Ponder those words as you consider the predominant presence of former Halliburton CEO Dick Cheney in the councils of this White House, and how his old company has profiteered more than any other from the disaster that is Iraq. Despite having been found to have overcharged some $60 million to the U.S. military for fuel deliveries, the formerly bankrupt Halliburton subsidiary Kellogg, Brown and Root continues to receive hundreds of millions of dollars in lucrative contracts.

There is more. Military spending has skyrocketed since the 9/11 terrorist attacks, returning to Cold War levels. A devastating report by the Center for Defense Information, founded by former top-ranking admirals and generals, reveals that in the most recent federal budget overall defense spending will rise to more than $550 billion. Compare that to the $20 billion that the United Nations and all of its agencies and funds spend each year on all of its programs to make this a safer and more livable world.

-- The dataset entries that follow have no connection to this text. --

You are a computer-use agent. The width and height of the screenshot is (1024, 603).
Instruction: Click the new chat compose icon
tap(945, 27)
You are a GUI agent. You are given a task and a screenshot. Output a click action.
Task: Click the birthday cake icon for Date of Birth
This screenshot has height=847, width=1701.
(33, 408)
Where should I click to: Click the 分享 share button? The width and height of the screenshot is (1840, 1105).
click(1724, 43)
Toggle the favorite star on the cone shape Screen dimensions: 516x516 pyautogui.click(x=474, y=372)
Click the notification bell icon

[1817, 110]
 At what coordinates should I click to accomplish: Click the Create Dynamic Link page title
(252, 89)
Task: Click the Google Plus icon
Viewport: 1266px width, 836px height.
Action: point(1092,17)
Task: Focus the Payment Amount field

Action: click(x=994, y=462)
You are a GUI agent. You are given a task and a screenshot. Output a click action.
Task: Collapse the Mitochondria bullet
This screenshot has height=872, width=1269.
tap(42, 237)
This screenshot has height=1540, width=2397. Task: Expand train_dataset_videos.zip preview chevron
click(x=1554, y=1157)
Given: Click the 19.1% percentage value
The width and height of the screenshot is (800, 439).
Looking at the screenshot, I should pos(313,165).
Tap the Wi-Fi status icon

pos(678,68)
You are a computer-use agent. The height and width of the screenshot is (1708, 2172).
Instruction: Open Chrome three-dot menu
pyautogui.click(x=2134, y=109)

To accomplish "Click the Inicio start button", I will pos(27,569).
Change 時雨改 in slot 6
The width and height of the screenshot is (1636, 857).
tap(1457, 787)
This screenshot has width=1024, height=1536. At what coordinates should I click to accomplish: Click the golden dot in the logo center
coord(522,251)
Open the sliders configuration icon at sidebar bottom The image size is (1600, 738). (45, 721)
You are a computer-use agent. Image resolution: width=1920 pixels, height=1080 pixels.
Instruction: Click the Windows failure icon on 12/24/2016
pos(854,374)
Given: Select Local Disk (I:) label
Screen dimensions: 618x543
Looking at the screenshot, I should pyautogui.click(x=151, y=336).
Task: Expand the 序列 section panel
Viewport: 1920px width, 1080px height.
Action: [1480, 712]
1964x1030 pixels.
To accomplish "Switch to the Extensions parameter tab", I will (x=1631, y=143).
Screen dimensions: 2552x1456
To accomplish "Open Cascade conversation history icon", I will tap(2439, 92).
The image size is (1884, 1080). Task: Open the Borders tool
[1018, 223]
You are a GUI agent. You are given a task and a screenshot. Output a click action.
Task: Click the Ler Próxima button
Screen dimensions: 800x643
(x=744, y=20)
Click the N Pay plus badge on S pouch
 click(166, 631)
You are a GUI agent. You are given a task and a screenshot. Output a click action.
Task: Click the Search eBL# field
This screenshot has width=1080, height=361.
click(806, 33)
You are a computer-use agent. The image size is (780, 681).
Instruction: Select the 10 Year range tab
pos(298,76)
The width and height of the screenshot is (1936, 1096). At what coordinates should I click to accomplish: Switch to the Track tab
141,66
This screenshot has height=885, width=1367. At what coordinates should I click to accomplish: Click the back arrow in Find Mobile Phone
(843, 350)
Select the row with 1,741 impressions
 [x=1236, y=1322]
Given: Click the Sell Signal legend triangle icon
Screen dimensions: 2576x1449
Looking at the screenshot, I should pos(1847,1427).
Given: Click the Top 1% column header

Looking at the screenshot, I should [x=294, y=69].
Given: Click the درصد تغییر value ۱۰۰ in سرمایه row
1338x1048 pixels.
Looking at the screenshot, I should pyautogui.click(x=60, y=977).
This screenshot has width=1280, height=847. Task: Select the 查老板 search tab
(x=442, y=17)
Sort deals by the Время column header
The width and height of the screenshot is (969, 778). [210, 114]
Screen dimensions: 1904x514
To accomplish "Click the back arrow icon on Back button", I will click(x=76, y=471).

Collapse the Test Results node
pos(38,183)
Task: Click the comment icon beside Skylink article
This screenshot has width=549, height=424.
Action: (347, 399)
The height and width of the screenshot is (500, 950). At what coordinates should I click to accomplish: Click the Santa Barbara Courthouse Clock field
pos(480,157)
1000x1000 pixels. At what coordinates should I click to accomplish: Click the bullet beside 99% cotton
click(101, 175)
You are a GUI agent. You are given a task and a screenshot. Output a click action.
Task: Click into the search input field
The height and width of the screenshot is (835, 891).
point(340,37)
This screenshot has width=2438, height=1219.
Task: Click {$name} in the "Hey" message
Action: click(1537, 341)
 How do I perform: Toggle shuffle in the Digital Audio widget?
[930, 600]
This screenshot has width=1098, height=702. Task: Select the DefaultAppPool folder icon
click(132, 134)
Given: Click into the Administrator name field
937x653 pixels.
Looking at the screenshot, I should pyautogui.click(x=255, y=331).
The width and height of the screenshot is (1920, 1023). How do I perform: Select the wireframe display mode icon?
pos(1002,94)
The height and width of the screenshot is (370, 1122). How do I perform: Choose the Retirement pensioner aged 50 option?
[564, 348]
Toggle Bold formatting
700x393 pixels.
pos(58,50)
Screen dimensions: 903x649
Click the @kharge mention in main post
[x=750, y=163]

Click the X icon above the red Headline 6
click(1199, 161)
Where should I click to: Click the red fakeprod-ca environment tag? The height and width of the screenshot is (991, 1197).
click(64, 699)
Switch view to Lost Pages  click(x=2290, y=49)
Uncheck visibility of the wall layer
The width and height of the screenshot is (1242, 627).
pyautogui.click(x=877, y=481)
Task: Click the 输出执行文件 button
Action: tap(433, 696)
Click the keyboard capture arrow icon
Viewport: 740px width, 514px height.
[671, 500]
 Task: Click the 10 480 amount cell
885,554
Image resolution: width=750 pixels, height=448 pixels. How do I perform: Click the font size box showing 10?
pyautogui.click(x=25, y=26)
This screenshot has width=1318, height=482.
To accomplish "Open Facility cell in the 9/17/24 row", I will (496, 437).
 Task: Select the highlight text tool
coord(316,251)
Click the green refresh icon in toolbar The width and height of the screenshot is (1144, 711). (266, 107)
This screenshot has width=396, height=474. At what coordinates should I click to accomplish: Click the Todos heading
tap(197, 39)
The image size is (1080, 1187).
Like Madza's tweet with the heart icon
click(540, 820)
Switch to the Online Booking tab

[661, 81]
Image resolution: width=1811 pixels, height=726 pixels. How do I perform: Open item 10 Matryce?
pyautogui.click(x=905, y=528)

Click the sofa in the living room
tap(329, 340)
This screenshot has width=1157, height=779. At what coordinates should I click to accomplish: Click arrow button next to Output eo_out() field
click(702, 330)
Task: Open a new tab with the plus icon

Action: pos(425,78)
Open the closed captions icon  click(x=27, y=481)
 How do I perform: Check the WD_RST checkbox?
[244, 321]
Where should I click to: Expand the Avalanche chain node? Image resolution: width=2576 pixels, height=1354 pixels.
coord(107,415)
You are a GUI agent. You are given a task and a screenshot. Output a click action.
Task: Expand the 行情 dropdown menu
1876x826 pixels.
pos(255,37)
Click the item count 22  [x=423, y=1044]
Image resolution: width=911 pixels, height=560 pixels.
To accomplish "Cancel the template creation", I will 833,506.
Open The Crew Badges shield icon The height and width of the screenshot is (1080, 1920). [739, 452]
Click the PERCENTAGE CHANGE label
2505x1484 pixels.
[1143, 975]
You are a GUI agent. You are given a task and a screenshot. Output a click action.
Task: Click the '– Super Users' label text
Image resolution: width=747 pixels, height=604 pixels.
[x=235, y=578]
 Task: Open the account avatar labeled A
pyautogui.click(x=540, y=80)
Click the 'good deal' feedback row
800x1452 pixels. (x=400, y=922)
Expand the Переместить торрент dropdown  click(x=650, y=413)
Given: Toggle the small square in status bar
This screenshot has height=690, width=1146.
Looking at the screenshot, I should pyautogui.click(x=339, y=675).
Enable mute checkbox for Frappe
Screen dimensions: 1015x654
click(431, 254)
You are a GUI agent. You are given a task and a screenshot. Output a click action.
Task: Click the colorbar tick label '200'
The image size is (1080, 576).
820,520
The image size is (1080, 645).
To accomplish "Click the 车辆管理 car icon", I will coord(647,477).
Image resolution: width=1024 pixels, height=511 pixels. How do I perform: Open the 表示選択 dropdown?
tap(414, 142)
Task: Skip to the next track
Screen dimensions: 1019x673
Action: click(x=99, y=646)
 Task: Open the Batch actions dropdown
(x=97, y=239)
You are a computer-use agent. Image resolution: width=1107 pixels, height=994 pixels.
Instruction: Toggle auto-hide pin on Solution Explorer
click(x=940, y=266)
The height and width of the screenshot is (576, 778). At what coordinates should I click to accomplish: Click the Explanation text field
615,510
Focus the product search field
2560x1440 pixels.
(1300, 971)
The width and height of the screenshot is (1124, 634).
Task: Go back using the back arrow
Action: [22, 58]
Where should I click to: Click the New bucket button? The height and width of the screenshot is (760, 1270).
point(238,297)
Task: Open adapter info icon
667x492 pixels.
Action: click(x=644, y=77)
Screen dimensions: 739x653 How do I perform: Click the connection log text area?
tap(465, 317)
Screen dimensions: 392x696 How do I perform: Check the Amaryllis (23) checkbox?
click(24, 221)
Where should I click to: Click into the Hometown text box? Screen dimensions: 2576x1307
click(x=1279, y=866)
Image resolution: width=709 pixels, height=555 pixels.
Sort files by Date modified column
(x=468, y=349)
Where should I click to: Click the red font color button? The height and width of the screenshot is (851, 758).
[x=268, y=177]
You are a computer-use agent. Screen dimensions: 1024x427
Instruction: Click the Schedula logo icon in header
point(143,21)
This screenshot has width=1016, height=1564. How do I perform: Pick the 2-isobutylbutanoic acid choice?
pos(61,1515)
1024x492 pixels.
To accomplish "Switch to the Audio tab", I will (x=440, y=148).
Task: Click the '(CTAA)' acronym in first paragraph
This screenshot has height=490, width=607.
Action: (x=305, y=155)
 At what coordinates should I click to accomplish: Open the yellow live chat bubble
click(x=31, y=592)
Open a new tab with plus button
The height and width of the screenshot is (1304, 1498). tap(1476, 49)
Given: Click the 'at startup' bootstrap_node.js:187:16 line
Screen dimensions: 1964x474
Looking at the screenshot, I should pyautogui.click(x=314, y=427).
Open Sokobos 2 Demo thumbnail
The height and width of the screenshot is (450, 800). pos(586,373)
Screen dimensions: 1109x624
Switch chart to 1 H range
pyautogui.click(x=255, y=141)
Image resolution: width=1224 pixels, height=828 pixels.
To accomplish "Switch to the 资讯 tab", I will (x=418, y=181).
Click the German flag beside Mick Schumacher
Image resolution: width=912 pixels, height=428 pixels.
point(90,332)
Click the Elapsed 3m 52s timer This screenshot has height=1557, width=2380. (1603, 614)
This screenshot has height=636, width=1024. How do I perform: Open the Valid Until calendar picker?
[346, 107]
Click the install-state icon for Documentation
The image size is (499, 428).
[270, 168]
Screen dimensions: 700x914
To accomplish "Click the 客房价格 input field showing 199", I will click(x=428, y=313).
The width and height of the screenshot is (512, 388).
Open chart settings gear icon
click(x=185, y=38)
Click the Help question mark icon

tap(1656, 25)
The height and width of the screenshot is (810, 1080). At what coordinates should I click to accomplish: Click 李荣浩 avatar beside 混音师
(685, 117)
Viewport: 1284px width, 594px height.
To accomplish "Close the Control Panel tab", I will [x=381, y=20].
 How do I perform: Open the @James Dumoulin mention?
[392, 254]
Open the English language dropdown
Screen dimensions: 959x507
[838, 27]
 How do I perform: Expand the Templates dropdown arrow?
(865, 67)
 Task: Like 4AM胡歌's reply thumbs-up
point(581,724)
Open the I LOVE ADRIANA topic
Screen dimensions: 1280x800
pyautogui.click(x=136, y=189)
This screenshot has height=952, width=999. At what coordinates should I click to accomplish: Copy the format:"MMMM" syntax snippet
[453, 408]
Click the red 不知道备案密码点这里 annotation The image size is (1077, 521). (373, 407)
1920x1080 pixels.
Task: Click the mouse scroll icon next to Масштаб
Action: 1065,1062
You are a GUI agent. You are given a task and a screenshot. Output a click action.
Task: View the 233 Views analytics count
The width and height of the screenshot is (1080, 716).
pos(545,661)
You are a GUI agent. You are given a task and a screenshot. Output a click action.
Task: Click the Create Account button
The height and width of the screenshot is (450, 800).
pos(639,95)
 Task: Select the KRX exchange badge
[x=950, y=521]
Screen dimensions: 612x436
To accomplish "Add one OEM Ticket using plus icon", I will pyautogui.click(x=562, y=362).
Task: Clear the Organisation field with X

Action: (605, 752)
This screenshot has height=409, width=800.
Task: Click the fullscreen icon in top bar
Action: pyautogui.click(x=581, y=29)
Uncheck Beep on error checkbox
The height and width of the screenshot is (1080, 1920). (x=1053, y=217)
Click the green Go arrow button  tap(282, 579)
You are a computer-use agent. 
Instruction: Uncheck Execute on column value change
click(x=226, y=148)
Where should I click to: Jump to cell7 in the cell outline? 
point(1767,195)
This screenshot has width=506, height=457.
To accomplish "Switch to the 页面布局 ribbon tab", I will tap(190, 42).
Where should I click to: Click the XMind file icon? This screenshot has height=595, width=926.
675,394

That U.S. military budget exceeds what the rest of the world's nations combined spend on defense. Nor can it be justified as militarily necessary to counter terrorists, who used primitive $10 box cutters to commandeer civilian aircraft on 9/11. It only makes sense as a field of dreams for defense contractors and their allies in Washington who seized upon the 9/11 tragedy to invent a new Cold War. Imagine their panic at the end of the old one and their glee at this newfound opportunity.

Yes, some in those circles were also eager to exploit Iraq's oil wealth, which does explain the abysmal indifference to the deteriorating situation in resource-poor Afghanistan, birthplace of the Sept. 11 plot, while our nation's resources are squandered in occupying Iraq, which had nothing to do with it.

Yes, some, like Paul Wolfowitz, the genius who was the No. 2 in the U.S. Defense Department and has been rewarded for his leadership with appointment as head of the World Bank, did argue that Iraq's oil revenue would pay for our imperial adventure. A recent study by Nobel Prize-wining economist Joseph E. Stiglitz and Harvard University's Linda Bilmes marked that absurdity by estimating the true cost of the Iraq adventure to U.S taxpayers at a whopping $2.267 trillion, in excess of any cost borne by the Iraqis themselves.

The big prize here for Bush's foreign policy is not the acquisition of natural resources or the enhancement of U.S. security, but rather the lining of the pockets of the defense contractors, the merchants of death who mine our treasury. But because the arms industry is coddled by political parties and the mass media, their antics go largely unnoticed. Our politicians and pundits argue endlessly about a couple of billion dollars that may be spent on improving education or ending poverty, but they casually waste that amount in a few days in Iraq.

As Eisenhower warned: "We should take nothing for granted, only an alert and knowledgeable citizenry can compel the proper meshing of huge industrial and military machinery of defense with our peaceful methods and goals, so that security and liberty may prosper together.... We want democracy to survive for all generations to come, not to become the insolvent phantom of tomorrow."

Too bad we no longer have leading Republicans, or Democrats, warning of that danger.